To the Honorable Congress of the United States of America,

I am a proud American who has had the pleasure of working with the law enforcement community for the past eight years. As an independent researcher, I have assisted on numerous local, state, and federal cases and trained many of our federal and military agencies in digital forensics (including breaking numerous encryption implementations). Early on, there was a time when my skill set was exclusively unique, and I provided assistance at no charge to many agencies flying agents out to my small town for help, or meeting with detectives while on vacation. I have developed an enormous respect for the people keeping our country safe, and continue to help anyone who asks in any way that I can.
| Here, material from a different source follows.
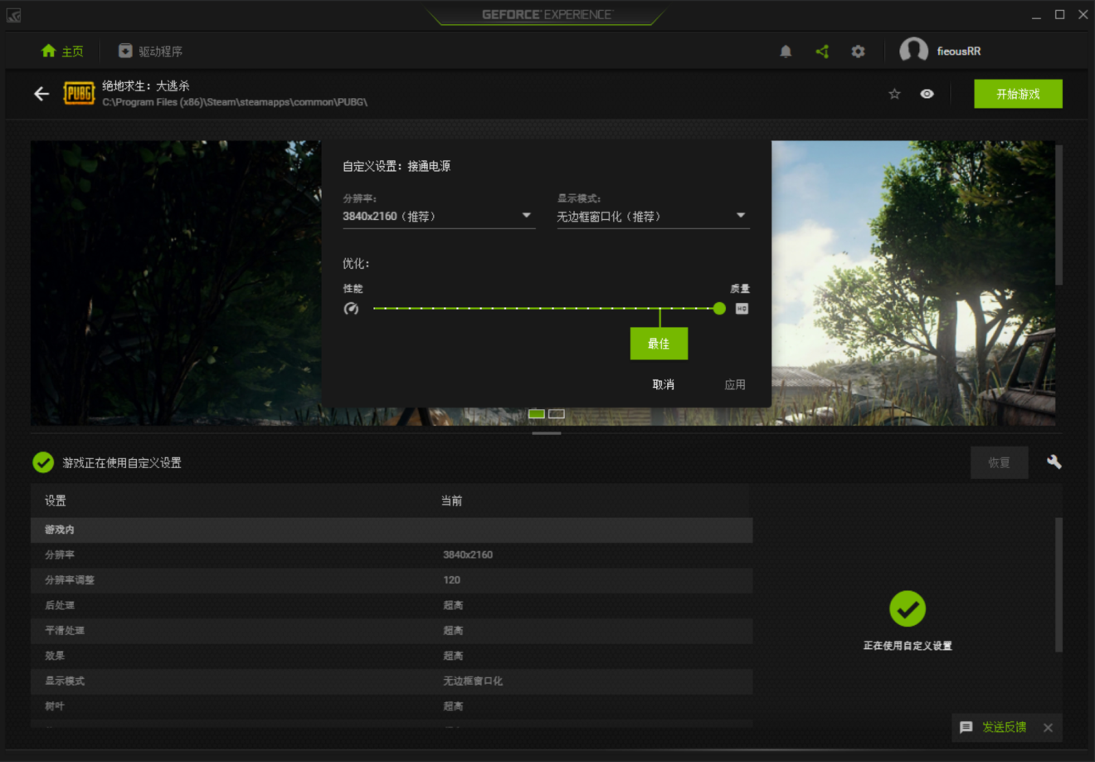Click the HQ quality icon
The width and height of the screenshot is (1095, 762).
[x=742, y=309]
With that said, I have seen a dramatic shift in the core competency of law enforcement over the past several years. While there are many incredibly bright detectives and agents working to protect us, I have also seen an uncomfortable number who have regressed to a state of “push button forensics”, often referred to in law enforcement circles as “push and drool forensics”; that is, rather than using the skills they were trained with to investigate and solve cases, many have developed an unhealthy dependence on forensics tools, which have the ability to produce the “smoking gun” for them, literally with the touch of a button. As a result, I have seen many open-and-shut cases that have had only the most abbreviated of investigations, where much of the evidence was largely ignored for the sake of these “smoking guns” – including much of the evidence on the mobile device, which often times conflicted with the core evidence used.